An elderly man of East Indian descent, working as security outside the coffee shop. We’d chatted a few times, and every time he felt compelled to tell me about how stupid it was to buy a cup of coffee when it would be cheaper to make it at home.
He’s right, of course. It’s so much cheaper, if I could actually get some writing done – and then, too, I’m not really in a place I would call home. I exist in between right now, waiting for people who owe me to pay me so that I can create a home. Things that I don’t share with him. Things he doesn’t know. Things that I do not have to explain to anyone.
Things I shouldn’t have to explain to anyone.
And he’s out there. He shouted to me a few times over the last few weeks, across the road, and I ignored him or briefly waved. I bit back a few times, restraining myself against his barbed comments. I bit back that if he was as bright as he was portraying himself, he wouldn’t be a security guard making small talk with anyone polite enough to listen. About how his theories on governance and his expressed thoughts on race went beyond dating him and actually seem to have married him unhappily.
About how his anger at the way the world is has nothing to do with me.
He is outside right now. He is unhappy. Why is he unhappy? I imagine the world is not what he wants it to be – why else would he be unhappy? Why else would his negativity overflow through his mouth so readily? What stories would he tell? Decades of misplaced hopes and dreams made into human form….
We all have stories. We all have disappointments. What path took him so far down this lonely road? What was it that made him so unhappy?
There would probably be a woman. Or a man. Some romantic interest that didn’t work out. To fit the stereotype, they probably didn’t even look at him or acknowledge his presence – and if they did, it was to unconsciously let him know that they had found someone they liked who, in his opinion, had the misfortune of not being him. Maybe they made more money, maybe they were better educated. That sort of thing twists people into knots, making evil caricatures of them until they unravel.
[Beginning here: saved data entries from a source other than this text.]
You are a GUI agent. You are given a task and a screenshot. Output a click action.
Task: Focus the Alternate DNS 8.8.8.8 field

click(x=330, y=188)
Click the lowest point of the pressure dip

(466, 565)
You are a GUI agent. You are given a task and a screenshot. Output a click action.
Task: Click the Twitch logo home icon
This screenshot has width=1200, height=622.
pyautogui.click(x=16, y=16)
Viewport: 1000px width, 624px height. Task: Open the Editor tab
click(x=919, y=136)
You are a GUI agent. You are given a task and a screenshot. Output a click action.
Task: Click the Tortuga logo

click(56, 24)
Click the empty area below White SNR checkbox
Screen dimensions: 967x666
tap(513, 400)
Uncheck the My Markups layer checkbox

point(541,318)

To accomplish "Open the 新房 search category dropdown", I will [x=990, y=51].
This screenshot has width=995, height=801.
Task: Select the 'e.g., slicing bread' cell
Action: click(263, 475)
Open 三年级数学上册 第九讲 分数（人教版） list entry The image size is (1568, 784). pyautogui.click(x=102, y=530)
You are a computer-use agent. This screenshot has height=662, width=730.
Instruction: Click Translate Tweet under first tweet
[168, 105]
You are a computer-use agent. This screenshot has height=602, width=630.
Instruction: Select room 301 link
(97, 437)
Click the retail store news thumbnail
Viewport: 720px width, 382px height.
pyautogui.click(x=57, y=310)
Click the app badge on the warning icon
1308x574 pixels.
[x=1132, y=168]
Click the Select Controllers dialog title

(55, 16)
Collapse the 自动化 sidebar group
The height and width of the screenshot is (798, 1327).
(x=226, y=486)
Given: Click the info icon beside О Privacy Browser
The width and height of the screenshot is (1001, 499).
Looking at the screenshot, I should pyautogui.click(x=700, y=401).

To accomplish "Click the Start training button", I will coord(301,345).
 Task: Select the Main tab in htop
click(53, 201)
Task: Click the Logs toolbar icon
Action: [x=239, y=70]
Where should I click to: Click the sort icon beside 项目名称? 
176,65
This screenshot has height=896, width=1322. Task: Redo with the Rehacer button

Or maybe he lost someone close to him that he couldn’t help, and so he blamed himself – but in being unable to accept that pain, he pushed it into the mirror of the world so he could look at it and be angry at it. People do that, you know. Life is unfair, and we all have our ways of dealing with it.
Or, perhaps – just perhaps – he’s an asshole and has simply been refining it over the decades.
Regardless, he does not speak to me anymore. What he thinks of me is a topic for the next person polite enough to get trapped in that web. And he’s outside, lurking for the next victim to twist into his evil circus of a world.